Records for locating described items
········
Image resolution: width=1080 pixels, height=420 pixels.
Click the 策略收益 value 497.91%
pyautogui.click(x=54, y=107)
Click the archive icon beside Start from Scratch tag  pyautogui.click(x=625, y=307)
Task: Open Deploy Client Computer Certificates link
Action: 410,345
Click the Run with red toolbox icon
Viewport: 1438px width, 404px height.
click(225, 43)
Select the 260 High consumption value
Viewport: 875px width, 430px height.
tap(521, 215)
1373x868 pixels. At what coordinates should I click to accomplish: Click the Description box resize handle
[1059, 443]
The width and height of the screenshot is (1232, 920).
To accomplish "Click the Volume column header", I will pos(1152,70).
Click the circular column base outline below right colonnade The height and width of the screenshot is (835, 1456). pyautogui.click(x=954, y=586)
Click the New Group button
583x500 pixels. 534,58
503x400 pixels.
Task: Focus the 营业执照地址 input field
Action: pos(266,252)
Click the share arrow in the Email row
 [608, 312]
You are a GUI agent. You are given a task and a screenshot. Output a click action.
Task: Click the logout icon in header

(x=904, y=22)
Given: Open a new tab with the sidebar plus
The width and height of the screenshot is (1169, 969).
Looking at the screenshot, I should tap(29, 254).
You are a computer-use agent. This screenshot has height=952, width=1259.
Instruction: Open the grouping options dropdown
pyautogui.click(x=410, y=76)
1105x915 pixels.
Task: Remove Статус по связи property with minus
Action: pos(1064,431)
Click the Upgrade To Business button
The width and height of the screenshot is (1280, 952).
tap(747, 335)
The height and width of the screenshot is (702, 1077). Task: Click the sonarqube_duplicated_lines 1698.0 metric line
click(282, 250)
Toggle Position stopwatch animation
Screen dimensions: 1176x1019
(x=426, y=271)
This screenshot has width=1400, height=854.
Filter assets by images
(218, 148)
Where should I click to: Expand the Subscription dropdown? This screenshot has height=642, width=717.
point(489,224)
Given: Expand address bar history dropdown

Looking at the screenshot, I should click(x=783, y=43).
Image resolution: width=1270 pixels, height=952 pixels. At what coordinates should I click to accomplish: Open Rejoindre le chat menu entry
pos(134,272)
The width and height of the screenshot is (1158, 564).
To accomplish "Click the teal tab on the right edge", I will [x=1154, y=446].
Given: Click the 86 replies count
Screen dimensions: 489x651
········
TO BE DONE:
Repeat all of the data above verbatim, line for line.

FULL OUTPUT:
Image resolution: width=1080 pixels, height=420 pixels.
Click the 策略收益 value 497.91%
pyautogui.click(x=54, y=107)
Click the archive icon beside Start from Scratch tag  pyautogui.click(x=625, y=307)
Task: Open Deploy Client Computer Certificates link
Action: 410,345
Click the Run with red toolbox icon
Viewport: 1438px width, 404px height.
click(225, 43)
Select the 260 High consumption value
Viewport: 875px width, 430px height.
tap(521, 215)
1373x868 pixels. At what coordinates should I click to accomplish: Click the Description box resize handle
[1059, 443]
The width and height of the screenshot is (1232, 920).
To accomplish "Click the Volume column header", I will pos(1152,70).
Click the circular column base outline below right colonnade The height and width of the screenshot is (835, 1456). pyautogui.click(x=954, y=586)
Click the New Group button
583x500 pixels. 534,58
503x400 pixels.
Task: Focus the 营业执照地址 input field
Action: pos(266,252)
Click the share arrow in the Email row
 [608, 312]
You are a GUI agent. You are given a task and a screenshot. Output a click action.
Task: Click the logout icon in header

(x=904, y=22)
Given: Open a new tab with the sidebar plus
The width and height of the screenshot is (1169, 969).
Looking at the screenshot, I should tap(29, 254).
You are a computer-use agent. This screenshot has height=952, width=1259.
Instruction: Open the grouping options dropdown
pyautogui.click(x=410, y=76)
1105x915 pixels.
Task: Remove Статус по связи property with minus
Action: pos(1064,431)
Click the Upgrade To Business button
The width and height of the screenshot is (1280, 952).
tap(747, 335)
The height and width of the screenshot is (702, 1077). Task: Click the sonarqube_duplicated_lines 1698.0 metric line
click(282, 250)
Toggle Position stopwatch animation
Screen dimensions: 1176x1019
(x=426, y=271)
This screenshot has width=1400, height=854.
Filter assets by images
(218, 148)
Where should I click to: Expand the Subscription dropdown? This screenshot has height=642, width=717.
point(489,224)
Given: Expand address bar history dropdown

Looking at the screenshot, I should click(x=783, y=43).
Image resolution: width=1270 pixels, height=952 pixels. At what coordinates should I click to accomplish: Open Rejoindre le chat menu entry
pos(134,272)
The width and height of the screenshot is (1158, 564).
To accomplish "Click the teal tab on the right edge", I will [x=1154, y=446].
Given: Click the 86 replies count
Screen dimensions: 489x651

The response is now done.